Familial amyloid polyneuropathy, or FAP, is a rare genetic disease caused by TTR gene mutations. The abnormalities lead to the formation of amyloid fibers that damage both organs and periphery nerve cells — those outside the brain and spinal cord.

The symptoms of the neurodegenerative disease and its progression depend on the mutation a patient has. The most common mutation is the amino acid substitution Val30Met. Patients with non-Val30Met mutations have poorer outcomes, doctors have found.

Vyndaqel stabilizes the TTR gene’s production of TTR protein, preventing the formation of the potentially toxic fibers.

The only approved medicine that can significantly delay the nerve cell damage in FAP, Vyndaqel has become the standard treatment for the disease in Europe, parts of Asia, and Latin America. The U.S. Food and Drug Administration continues to weigh whether to approve it.
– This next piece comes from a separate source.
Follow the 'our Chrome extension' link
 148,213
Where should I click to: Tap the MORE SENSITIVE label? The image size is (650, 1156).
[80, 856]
Several clinical trials have focused on Vyndaqel’s ability to treat FAP, particularly in patients with a TTR Val30Met mutation. But researchers have failed to offer a definitive conclusion on whether the treatment can help patients with non-Val30Met mutations.

One of the trials in the pooled-results analysis — a 12-month Phase 2 study (NCT00630864) — looked at Vyndaqel’s ability to counter FAP stemming from non-Val30Met mutations. The results were mixed. The treatment promoted TTR protein stabilization but failed to help the 21 patients achieve significant neurological improvements, results showed.

In addition, the trial included no control group, making it harder to draw conclusions from the findings.

Seeking a better assessment, researchers decided to pool data from the Phase 2 trial and a placebo-controlled Phase 2/3 trial (NCT00409175) of 125 patients with a TTR Val30Met mutation.

The patients with non-Val30Met mutations were older, had had the disease longer, and had worse symptoms than the patients with the Val30Met mutation. Because of these differences between the groups, the researchers adjusted the findings to account for the severity of symptoms at the start of treatment.

They discovered that the adjusted neurological-function scores between the Val30Met and non-Val30Met patients were similar after 12 months of treatment. The progression of the disease was also similar between the groups. Both groups had much lower neurological impairment than the placebo group.

“This analysis demonstrated that treatment with tafamidis [Vyndaqel] delayed neurologic progression comparably in non-Val30Met and Val30Met patients,” the researchers reported.

A key takeaway from the research was that Val30Met and non-Val30Met patients may have nerve-cell damage progression trajectories that are more similar than scientists thought.